**Supplied records**
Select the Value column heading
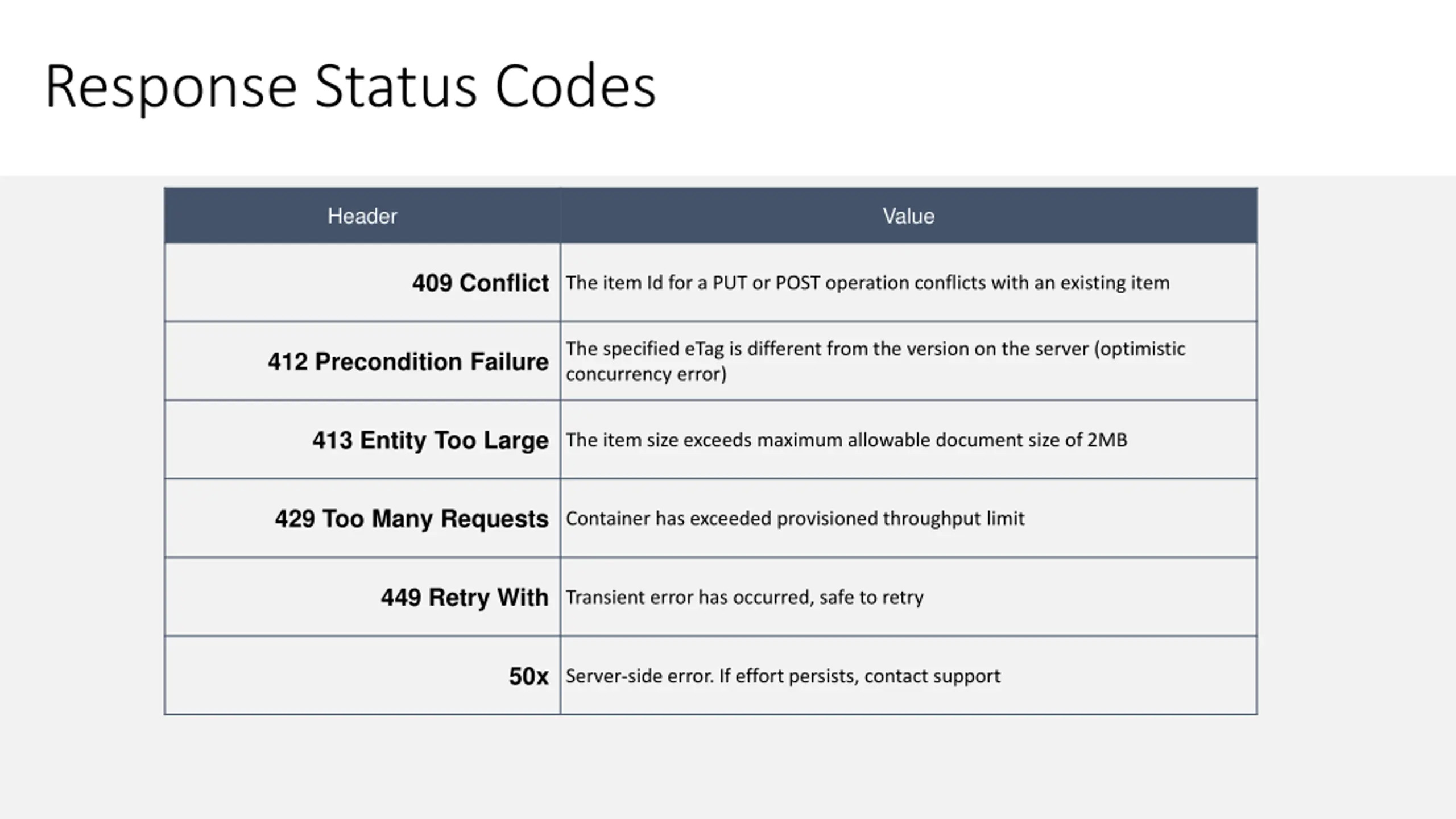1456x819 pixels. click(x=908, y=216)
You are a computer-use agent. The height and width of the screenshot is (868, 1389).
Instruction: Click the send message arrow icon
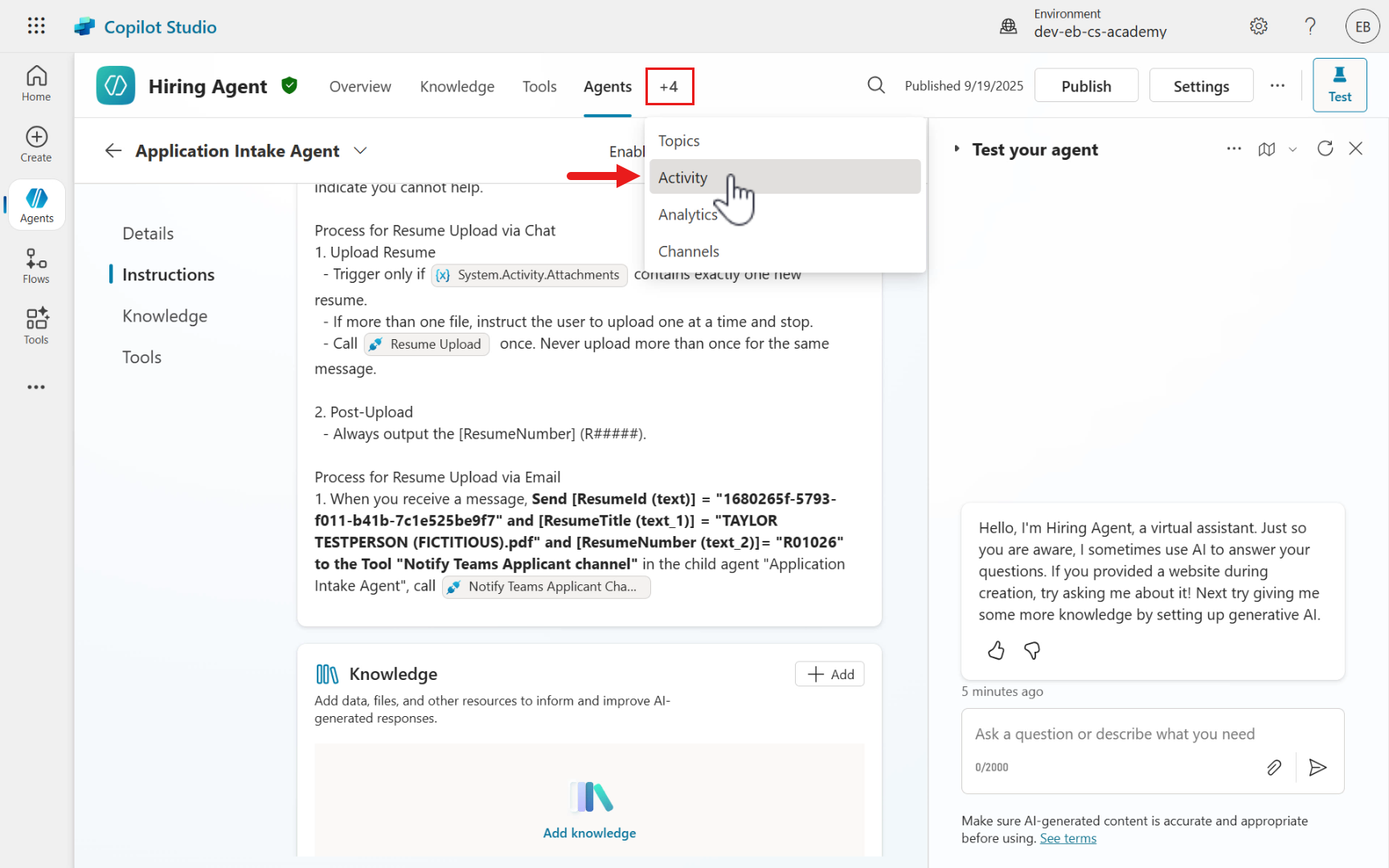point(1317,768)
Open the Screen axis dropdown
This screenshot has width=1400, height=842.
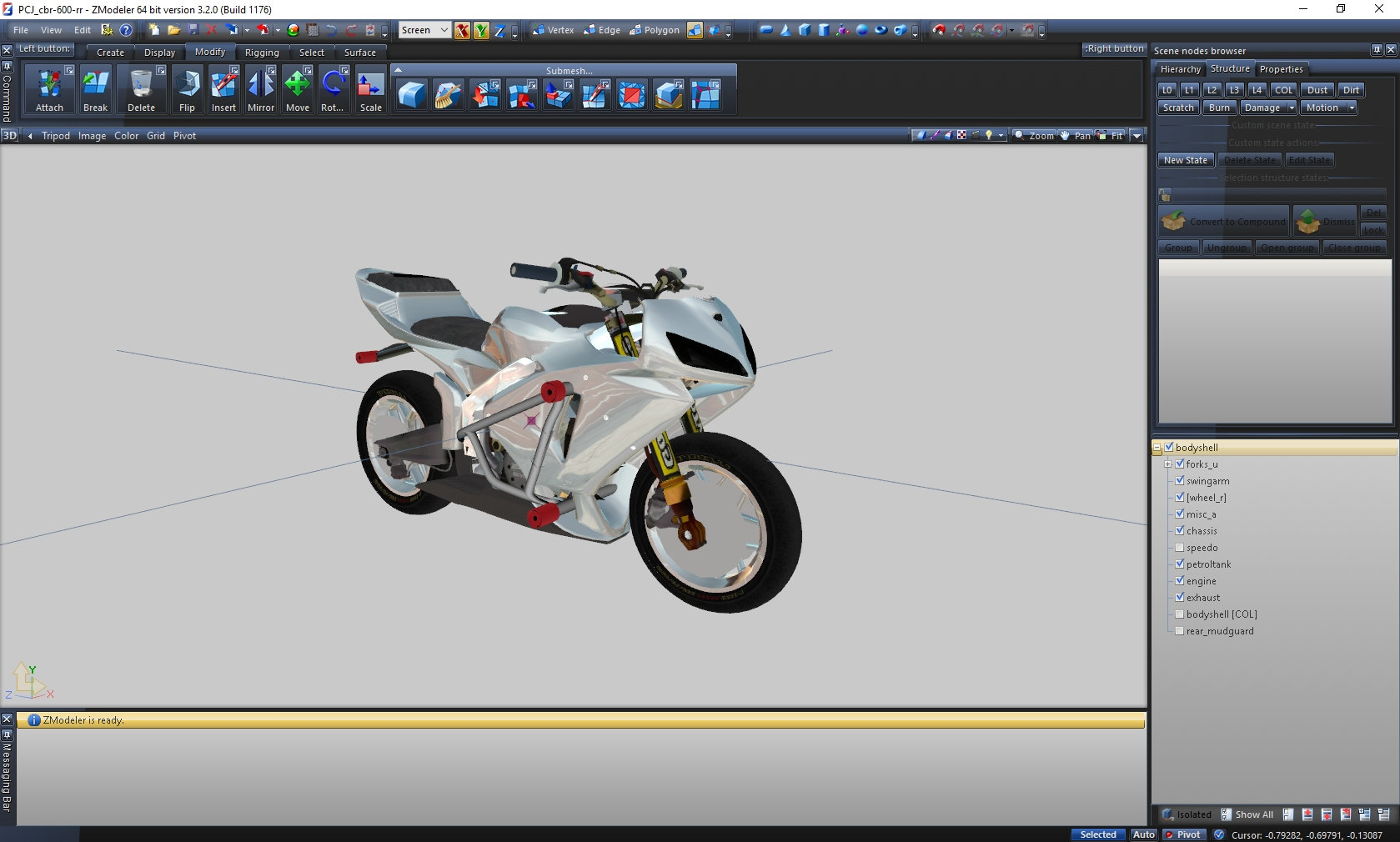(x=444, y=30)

**Try it**
Please output the entries above exactly, leaving out every picture.

**Output**
Select the Value column heading
1456x819 pixels. click(x=908, y=216)
You are a computer-use agent. The height and width of the screenshot is (868, 1389).
Instruction: Click the send message arrow icon
point(1317,768)
Open the Screen axis dropdown
This screenshot has width=1400, height=842.
(x=444, y=30)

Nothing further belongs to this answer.